Since swollen testicles can be caused by so many different things, it is very important to see a doctor for swollen testicles that don't quickly get better on their own. A doctor will run several tests to determine whether you need treatment at a hospital or clinic, or whether you can treat the problem at home.

Treatments for Swollen Testicles

You can't begin proper treatment until you know what you are treating. Speak with your doctor to figure out the cause of the problem, including what treatments you can use to help relieve the swelling. Some issues with swollen testicles can be taken care of at home. Here are a few steps to help you find relief.

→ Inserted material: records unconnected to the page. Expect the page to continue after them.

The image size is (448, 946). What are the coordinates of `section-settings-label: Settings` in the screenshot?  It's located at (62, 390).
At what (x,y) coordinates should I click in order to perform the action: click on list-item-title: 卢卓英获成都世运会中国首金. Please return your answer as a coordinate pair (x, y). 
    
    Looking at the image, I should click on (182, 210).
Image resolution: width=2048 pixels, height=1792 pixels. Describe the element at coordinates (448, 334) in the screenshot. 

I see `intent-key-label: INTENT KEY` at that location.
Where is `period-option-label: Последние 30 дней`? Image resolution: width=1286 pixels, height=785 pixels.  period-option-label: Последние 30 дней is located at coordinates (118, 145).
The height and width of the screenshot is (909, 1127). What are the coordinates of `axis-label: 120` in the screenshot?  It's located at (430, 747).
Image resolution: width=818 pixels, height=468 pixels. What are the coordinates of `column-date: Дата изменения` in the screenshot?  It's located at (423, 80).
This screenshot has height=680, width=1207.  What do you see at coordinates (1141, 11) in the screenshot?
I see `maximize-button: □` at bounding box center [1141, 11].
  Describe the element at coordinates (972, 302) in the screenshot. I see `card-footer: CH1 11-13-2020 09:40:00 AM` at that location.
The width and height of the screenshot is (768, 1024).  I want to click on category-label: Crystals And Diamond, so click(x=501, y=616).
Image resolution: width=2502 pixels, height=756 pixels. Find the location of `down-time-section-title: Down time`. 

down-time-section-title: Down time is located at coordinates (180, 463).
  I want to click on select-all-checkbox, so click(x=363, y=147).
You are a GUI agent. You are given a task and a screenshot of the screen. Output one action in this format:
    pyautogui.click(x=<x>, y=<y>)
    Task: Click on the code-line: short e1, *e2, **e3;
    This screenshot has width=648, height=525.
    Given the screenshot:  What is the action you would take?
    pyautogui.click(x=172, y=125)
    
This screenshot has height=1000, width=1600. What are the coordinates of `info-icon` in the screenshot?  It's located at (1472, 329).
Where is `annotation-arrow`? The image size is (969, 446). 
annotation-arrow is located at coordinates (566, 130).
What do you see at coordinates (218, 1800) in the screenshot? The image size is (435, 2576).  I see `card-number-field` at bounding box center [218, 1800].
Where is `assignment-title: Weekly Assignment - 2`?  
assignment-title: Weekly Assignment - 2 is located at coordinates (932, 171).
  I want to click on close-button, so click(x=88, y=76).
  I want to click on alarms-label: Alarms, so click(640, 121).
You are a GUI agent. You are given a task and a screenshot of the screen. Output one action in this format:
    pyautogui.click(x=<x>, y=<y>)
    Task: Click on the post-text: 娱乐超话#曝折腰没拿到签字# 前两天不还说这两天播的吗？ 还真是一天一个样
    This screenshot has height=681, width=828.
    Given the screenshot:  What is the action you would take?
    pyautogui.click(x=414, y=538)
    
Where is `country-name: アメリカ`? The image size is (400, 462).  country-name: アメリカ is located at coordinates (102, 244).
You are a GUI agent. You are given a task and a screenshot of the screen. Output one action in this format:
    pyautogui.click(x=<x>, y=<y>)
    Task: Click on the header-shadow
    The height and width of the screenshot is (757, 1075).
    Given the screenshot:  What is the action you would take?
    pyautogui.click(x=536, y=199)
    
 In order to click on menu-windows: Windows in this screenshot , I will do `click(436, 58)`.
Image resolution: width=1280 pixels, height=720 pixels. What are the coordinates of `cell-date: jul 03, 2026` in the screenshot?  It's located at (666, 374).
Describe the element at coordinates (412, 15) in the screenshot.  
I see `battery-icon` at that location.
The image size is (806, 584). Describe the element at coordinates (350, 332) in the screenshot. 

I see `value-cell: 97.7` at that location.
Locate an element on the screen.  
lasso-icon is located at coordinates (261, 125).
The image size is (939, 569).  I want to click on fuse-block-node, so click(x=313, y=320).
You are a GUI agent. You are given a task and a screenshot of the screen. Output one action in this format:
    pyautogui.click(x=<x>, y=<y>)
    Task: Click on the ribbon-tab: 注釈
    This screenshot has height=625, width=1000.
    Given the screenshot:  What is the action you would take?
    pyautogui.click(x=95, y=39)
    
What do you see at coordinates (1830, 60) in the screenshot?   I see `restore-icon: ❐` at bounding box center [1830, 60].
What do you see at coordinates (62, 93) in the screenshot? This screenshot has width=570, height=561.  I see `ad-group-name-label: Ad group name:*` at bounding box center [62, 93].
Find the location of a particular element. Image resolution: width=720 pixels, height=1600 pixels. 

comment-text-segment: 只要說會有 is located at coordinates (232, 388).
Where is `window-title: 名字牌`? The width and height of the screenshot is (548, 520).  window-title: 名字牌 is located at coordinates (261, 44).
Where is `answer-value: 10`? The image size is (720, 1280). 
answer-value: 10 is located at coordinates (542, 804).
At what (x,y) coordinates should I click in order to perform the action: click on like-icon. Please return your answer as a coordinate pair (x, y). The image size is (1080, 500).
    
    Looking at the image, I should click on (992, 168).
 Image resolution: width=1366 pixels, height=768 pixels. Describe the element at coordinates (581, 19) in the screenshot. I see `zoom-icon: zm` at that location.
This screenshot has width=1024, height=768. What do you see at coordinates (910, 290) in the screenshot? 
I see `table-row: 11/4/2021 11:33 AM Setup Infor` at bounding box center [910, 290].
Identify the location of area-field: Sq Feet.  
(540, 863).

  • Treat Underlying Conditions. Once you know the cause, it pays to understand the exact treatments available and which one you want to use. Antibiotics and other medications might be ordered.
  • Rest and Relieve. There are many ways to relieve the swelling at home. Rest matters. Try to rest with your pelvis elevated, thus keeping your testicles higher than your heart. You can also use cold packs to help relieve swelling. Over the counter medications can help. Don't forget to follow up with your doctor to make sure there is no lasting damage.

Swollen Testicles in Babies

Young babies might often have swollen testicles. If it happens within a few days after birth, there is usually no need to worry. That's just excess fluid in your baby's body, and it will soon be flushed out.

If only one testicle is swollen, your baby might be suffering from a hydrocele. This will likely go away by your child's first birthday. It likely won't cause him any pain, but always check with the doctor to make sure everything is okay.

If there is a hard lump in your baby's scrotum that gets larger when he cries, he might have a hernia. About 4% of boys are born with this condition. Minor surgery might be required to solve the problem. Again, be sure to speak to your doctor immediately if you notice this type of swelling.